A sociedade imperfeita e os seus inimigos

Sempre que a evolução tecnológica revela possibilidades que antes não se vislumbravam, há uma disrupção nas mentalidades e nos valores humanos.

Na lei que a Assembleia da República aprovou nesta sexta-feira sobre a possibilidade de uso de câmaras de filmar incorporadas nos uniformes das forças policiais, o mais importante não são propriamente as “body cams”. Aquilo que deveria gerar mais discussão é o que a lei anuncia sobre o futuro da nossa vida colectiva.

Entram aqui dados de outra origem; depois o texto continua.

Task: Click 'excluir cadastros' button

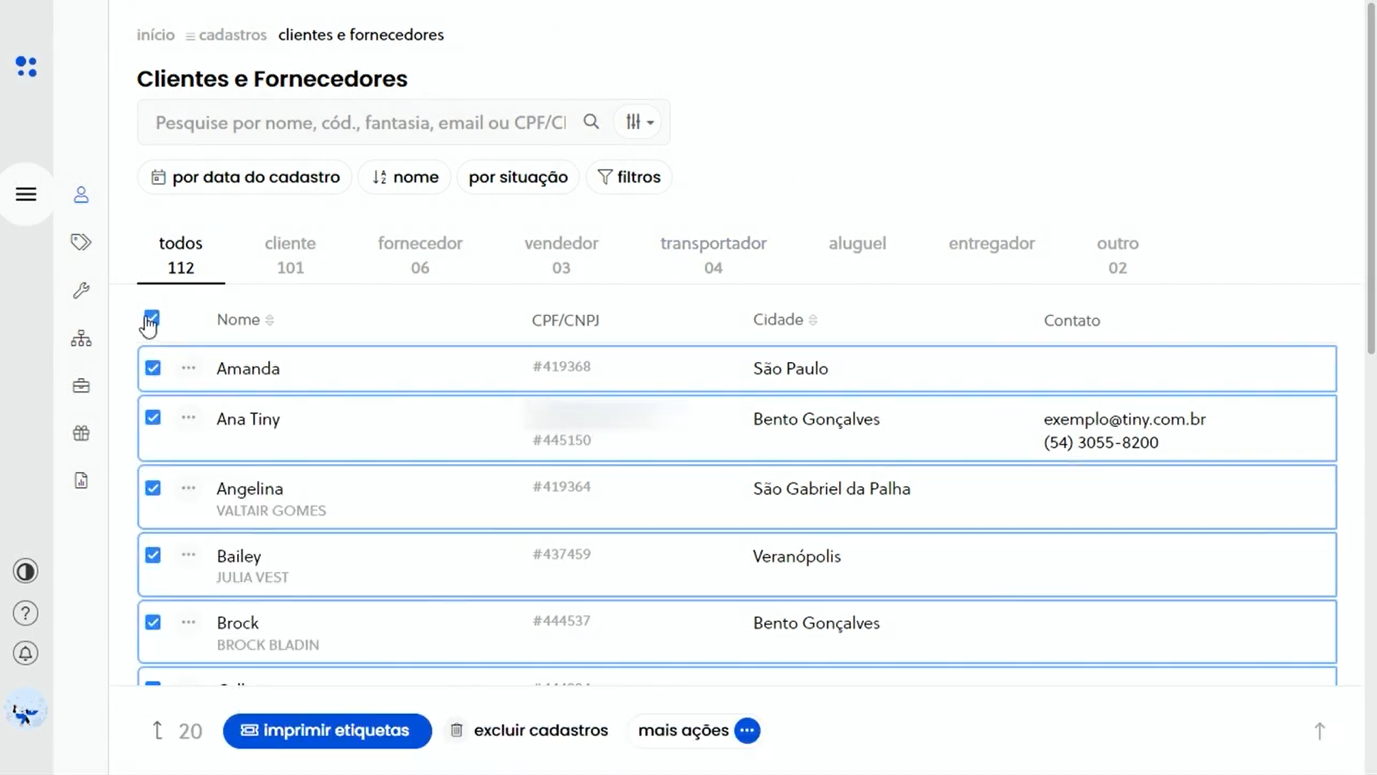Action: pos(528,731)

E isso está nesta passagem da lei: “a visualização e o tratamento dos dados podem ter subjacente um sistema de gestão analítica dos dados captados, por aplicação de critérios técnicos de acordo com os fins a que os sistemas se destinam”. O que aqui está previsto não é só a permissão para o tratamento dos dados biométricos recolhidos através de videovigilância; é também, com todas as letras, a previsão da inteligência artificial na prevenção e combate ao crime. Não estou a fazer um exercício de futurismo distópico: há várias tecnologias de inteligência artificial que começaram já a ser rotineiras em muitas partes do mundo, incluindo as que permitem traçar o perfil e segmentar as pessoas consoante o risco de actividade criminosa, independentemente até da prática de qualquer crime.